Yemen Hostages’ Rescue Account, Official Story Differ
The hostages said they were being led up to a mountain hide-out by their kidnappers when shots first rang out: Yemeni soldiers sent to rescue the 16 Westerners had opened fire.
In response, the foreign tourists were forced to stand with their hands in the air to shield the gunmen. When the hostages staggered back, two were shot dead by their captors and the others cowered behind an embankment, two former hostages said Wednesday.
The barrage Tuesday in southern Yemen triggered a two-hour gun battle, they said. When it was over, four hostages were dead and two others were wounded, including an American woman.
The account appeared to contradict a Yemeni government statement that said security forces opened fire “after the kidnappers had already started killing the hostages.”
The soldiers were trying to “prevent further killings and to save the lives of the hostages,” the government statement said.

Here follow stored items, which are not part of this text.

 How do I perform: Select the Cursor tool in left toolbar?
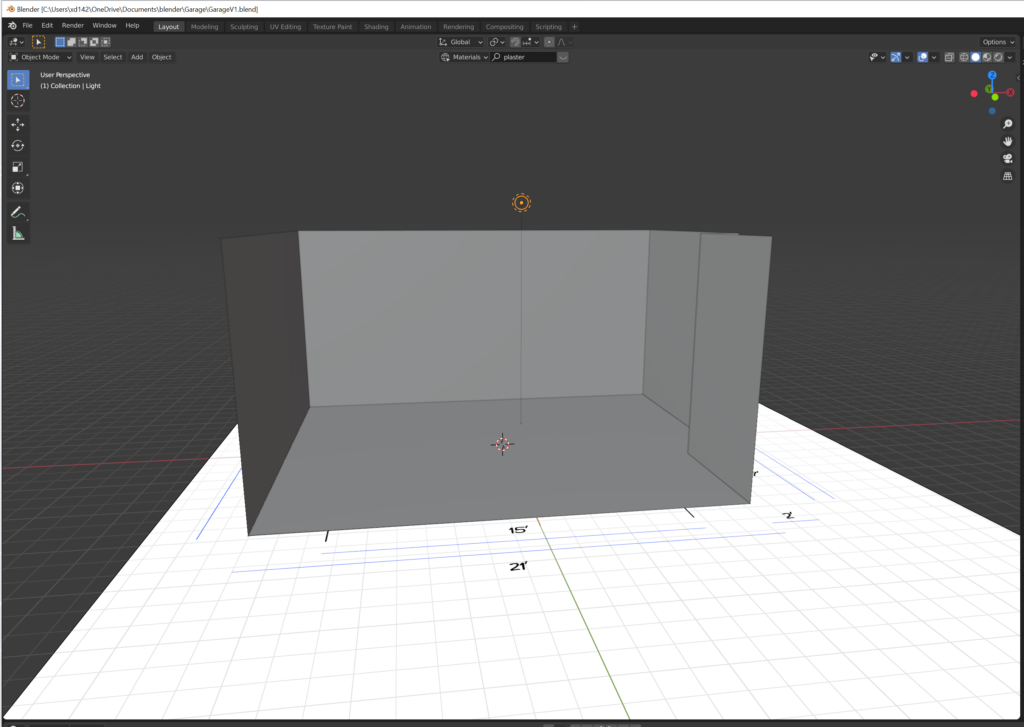coord(18,101)
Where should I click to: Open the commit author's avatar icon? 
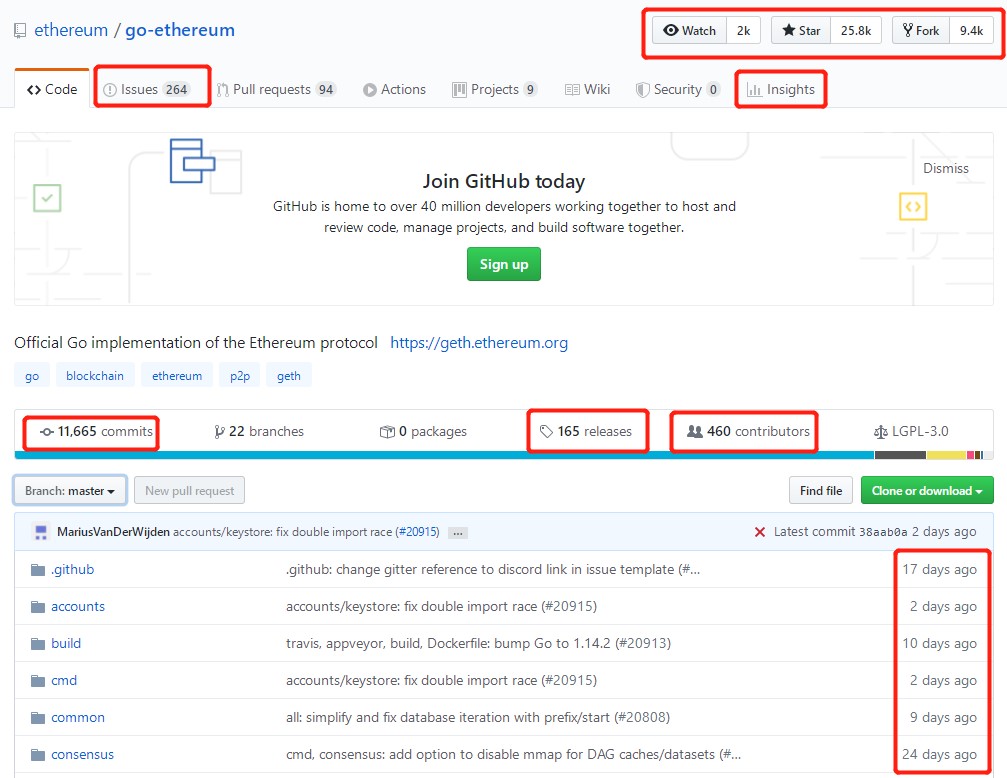[41, 532]
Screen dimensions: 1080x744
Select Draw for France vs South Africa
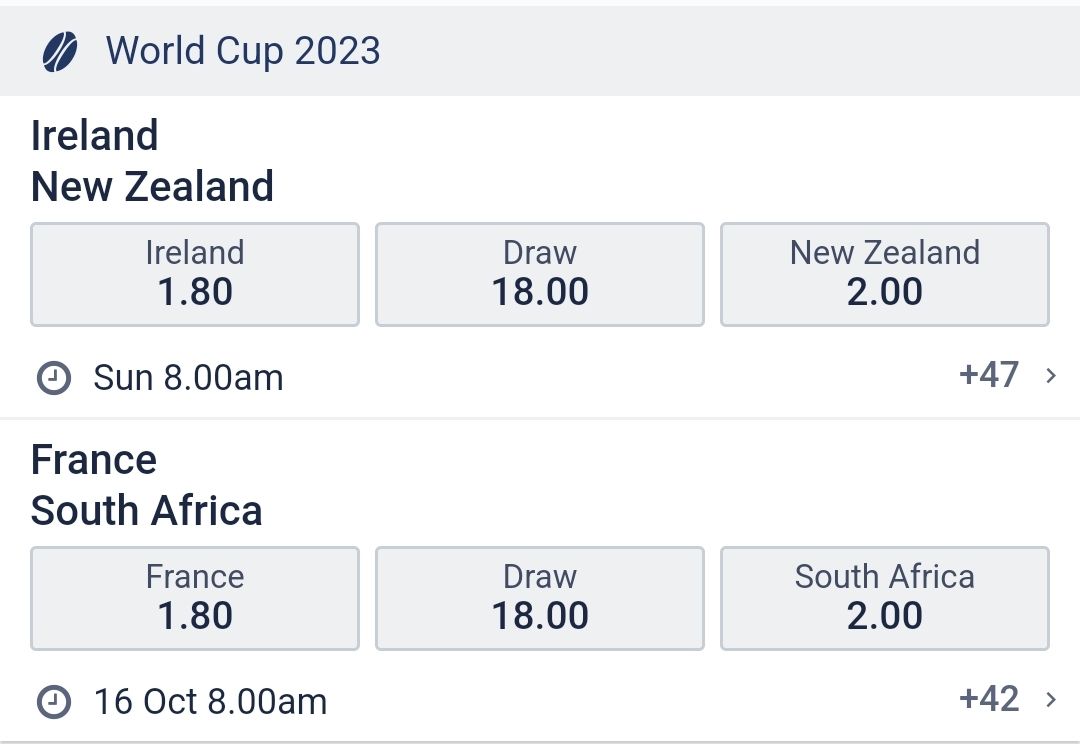pyautogui.click(x=540, y=598)
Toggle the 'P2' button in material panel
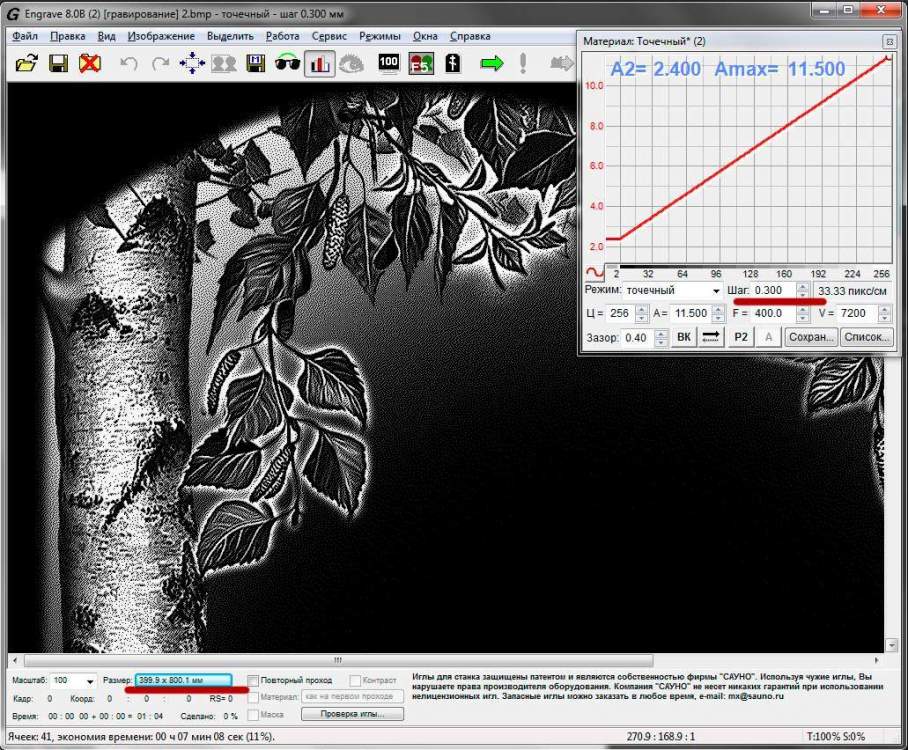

But Eric Firkins and Brian Smith had a different tale to tell.
Firkins, 55, a chemistry professor from Croydon, England, said the abductors, armed with assault rifles and grenade launchers, were leading the hostages into the mountains to a hide-out. “Then we heard the gunfire,” he said.
“The army approached us, and the nearer they got, the more tense the situation in our group became,” said Smith, 52, a postal worker from Peterborough, England.
He said the shooting then started in earnest, with bullets whizzing over their heads and shells crashing into the surrounding mountains or exploding in the air.
He and Firkins were interviewed at a hotel in the southern port of Aden, a three-hour drive from Mawdiyah, where the hostages were held after being seized Monday.